**EXERCISE**: The response should consist of the data below, copied exactly, with no pictures in it.

**Dataset entries**:

----------

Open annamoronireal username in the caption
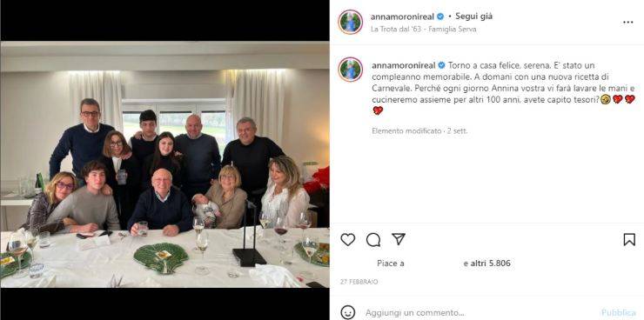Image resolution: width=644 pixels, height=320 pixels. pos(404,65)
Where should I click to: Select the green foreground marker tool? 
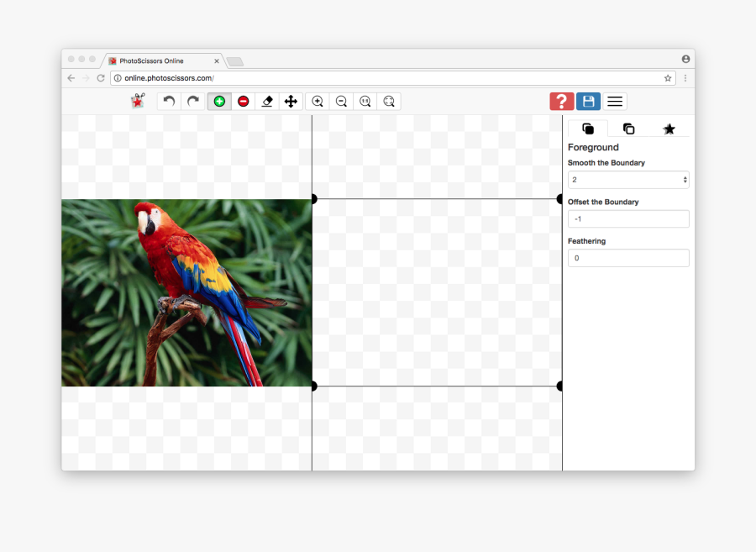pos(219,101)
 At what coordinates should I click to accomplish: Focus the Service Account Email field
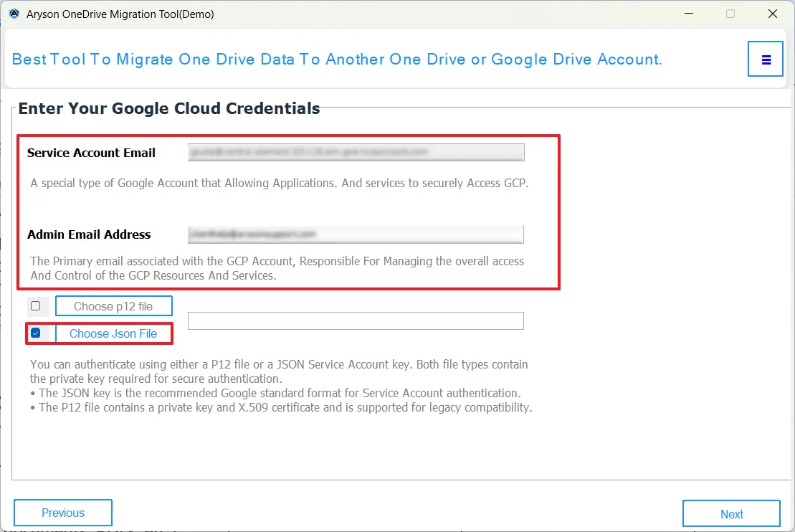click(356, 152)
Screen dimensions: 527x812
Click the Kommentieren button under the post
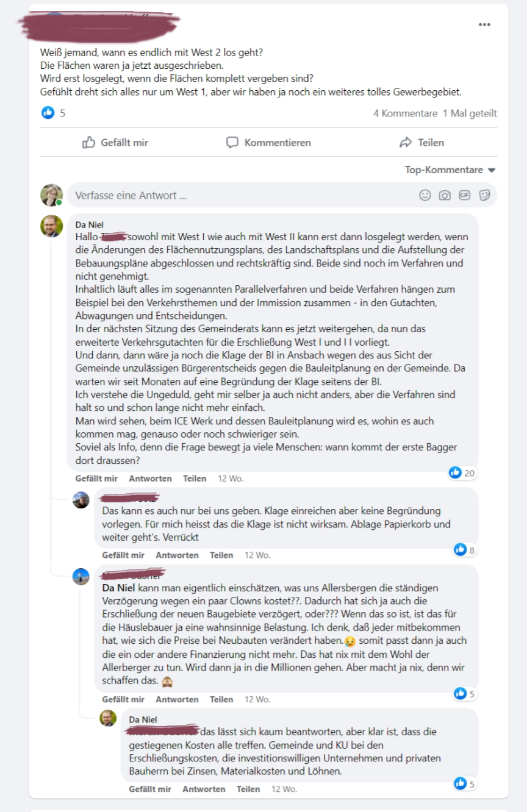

----------

**YOUR RESPONSE**:
Open annamoronireal username in the caption
Image resolution: width=644 pixels, height=320 pixels. pos(404,65)
Where should I click to: Select the green foreground marker tool? 
pos(219,101)
 At what coordinates should I click to accomplish: Focus the Service Account Email field
click(356, 152)
Screen dimensions: 527x812
Click the Kommentieren button under the post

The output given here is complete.